> Problem: Write out the following listing's lines from the one with "Я даю согласие" to the one with "online (330, 250)", exactly, with both included and no others.

> Supplied material:
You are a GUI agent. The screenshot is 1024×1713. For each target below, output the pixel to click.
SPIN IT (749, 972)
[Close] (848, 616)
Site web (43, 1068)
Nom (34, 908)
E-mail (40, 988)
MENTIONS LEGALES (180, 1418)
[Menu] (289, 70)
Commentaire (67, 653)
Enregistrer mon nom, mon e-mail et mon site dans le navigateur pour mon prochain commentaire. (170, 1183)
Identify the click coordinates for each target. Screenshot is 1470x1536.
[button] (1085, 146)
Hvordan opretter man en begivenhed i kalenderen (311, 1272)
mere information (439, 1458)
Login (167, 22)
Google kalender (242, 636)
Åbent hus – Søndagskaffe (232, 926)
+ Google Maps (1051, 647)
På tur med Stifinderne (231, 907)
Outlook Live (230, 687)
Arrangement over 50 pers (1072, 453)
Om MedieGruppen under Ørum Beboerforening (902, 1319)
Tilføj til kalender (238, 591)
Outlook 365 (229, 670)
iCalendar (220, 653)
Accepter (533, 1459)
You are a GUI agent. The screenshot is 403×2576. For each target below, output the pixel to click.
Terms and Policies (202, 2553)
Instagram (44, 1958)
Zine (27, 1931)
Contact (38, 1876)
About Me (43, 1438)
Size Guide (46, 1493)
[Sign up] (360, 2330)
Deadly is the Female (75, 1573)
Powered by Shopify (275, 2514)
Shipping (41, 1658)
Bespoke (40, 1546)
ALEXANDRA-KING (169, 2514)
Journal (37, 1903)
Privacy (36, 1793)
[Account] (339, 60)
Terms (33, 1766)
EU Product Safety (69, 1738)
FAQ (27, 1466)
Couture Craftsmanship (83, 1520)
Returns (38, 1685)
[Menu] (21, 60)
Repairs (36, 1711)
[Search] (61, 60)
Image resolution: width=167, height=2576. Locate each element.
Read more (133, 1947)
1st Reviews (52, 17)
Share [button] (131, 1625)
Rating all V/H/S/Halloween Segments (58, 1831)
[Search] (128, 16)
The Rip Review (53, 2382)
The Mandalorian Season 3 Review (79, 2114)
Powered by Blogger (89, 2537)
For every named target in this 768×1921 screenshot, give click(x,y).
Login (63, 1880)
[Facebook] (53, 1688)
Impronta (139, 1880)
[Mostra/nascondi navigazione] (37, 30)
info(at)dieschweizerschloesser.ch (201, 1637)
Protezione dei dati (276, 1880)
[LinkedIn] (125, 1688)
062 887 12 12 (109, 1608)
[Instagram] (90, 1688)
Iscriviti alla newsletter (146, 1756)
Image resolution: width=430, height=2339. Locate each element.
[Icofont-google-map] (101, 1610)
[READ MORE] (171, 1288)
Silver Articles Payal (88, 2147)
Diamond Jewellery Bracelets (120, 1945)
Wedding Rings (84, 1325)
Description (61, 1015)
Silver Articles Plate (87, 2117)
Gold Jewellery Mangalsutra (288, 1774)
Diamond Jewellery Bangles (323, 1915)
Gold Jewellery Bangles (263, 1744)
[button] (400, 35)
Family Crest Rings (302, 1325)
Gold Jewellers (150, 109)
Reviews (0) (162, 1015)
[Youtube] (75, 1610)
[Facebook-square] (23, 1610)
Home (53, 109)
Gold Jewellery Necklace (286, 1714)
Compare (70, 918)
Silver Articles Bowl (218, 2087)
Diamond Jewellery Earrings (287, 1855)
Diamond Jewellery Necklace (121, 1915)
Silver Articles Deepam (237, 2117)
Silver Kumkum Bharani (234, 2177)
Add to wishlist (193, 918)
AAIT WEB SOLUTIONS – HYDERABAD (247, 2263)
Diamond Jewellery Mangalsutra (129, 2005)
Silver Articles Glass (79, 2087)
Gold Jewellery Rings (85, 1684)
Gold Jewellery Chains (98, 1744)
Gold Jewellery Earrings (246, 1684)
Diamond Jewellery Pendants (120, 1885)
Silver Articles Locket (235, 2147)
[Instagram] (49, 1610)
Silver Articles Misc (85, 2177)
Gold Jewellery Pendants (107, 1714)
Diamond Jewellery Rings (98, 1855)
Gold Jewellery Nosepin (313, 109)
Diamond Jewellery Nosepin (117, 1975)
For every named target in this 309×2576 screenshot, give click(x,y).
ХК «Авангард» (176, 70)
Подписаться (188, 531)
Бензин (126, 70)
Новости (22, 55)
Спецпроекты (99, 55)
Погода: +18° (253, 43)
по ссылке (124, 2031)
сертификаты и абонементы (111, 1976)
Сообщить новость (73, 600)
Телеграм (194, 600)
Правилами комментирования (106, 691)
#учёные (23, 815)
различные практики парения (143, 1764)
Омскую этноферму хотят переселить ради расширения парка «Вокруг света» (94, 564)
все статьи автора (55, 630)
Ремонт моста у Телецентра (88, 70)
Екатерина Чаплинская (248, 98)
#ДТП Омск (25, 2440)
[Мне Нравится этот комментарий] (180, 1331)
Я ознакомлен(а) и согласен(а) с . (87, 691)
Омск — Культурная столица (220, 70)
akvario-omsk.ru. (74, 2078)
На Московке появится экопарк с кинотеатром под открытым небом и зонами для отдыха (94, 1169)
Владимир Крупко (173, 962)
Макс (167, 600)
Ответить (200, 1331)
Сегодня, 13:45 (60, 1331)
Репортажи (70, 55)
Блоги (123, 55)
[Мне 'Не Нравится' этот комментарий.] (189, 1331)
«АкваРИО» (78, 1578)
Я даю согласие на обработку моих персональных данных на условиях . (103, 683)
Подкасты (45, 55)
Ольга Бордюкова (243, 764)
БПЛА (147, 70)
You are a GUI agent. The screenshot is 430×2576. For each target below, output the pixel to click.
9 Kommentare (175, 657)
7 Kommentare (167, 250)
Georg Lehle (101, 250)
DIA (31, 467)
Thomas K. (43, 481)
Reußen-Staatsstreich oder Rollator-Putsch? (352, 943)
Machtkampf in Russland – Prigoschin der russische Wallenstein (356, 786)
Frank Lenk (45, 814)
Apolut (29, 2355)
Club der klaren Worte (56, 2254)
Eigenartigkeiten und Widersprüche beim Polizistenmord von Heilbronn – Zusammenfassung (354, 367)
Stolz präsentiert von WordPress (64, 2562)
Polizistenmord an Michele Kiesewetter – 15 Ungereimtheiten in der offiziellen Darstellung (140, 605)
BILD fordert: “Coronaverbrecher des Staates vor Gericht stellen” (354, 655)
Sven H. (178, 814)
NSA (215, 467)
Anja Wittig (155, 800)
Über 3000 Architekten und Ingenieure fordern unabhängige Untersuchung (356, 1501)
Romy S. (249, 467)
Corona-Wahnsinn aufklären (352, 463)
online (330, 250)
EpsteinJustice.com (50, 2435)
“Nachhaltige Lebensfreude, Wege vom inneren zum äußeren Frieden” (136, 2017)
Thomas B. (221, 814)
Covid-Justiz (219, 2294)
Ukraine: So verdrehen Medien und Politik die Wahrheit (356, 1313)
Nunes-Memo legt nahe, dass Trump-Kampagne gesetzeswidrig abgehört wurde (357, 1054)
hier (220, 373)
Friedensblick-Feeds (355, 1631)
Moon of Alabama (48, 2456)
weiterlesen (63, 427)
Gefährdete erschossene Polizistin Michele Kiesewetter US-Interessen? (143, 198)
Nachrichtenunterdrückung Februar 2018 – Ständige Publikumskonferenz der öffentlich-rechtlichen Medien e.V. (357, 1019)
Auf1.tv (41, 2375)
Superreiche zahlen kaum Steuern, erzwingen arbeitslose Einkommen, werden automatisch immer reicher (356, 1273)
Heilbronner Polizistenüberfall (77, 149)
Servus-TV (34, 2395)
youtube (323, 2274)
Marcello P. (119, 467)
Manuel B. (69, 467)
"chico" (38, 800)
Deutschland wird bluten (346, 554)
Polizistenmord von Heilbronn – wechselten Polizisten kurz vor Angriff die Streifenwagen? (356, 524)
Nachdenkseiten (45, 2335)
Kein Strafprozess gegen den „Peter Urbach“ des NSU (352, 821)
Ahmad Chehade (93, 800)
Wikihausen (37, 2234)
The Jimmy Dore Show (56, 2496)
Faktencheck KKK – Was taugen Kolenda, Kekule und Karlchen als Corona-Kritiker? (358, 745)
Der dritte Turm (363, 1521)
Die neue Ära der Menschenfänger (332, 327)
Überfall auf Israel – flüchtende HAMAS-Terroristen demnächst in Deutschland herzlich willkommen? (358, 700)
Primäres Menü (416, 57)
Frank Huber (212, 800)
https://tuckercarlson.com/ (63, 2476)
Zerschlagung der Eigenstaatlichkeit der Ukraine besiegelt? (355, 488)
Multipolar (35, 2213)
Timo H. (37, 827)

> Solution for this exercise:
Я даю согласие на обработку моих персональных данных на условиях . (103, 683)
Подкасты (45, 55)
Ольга Бордюкова (243, 764)
БПЛА (147, 70)
You are a GUI agent. The screenshot is 430×2576. For each target below, output the pixel to click.
9 Kommentare (175, 657)
7 Kommentare (167, 250)
Georg Lehle (101, 250)
DIA (31, 467)
Thomas K. (43, 481)
Reußen-Staatsstreich oder Rollator-Putsch? (352, 943)
Machtkampf in Russland – Prigoschin der russische Wallenstein (356, 786)
Frank Lenk (45, 814)
Apolut (29, 2355)
Club der klaren Worte (56, 2254)
Eigenartigkeiten und Widersprüche beim Polizistenmord von Heilbronn – Zusammenfassung (354, 367)
Stolz präsentiert von WordPress (64, 2562)
Polizistenmord an Michele Kiesewetter – 15 Ungereimtheiten in der offiziellen Darstellung (140, 605)
BILD fordert: “Coronaverbrecher des Staates vor Gericht stellen” (354, 655)
Sven H. (178, 814)
NSA (215, 467)
Anja Wittig (155, 800)
Über 3000 Architekten und Ingenieure fordern unabhängige Untersuchung (356, 1501)
Romy S. (249, 467)
Corona-Wahnsinn aufklären (352, 463)
online (330, 250)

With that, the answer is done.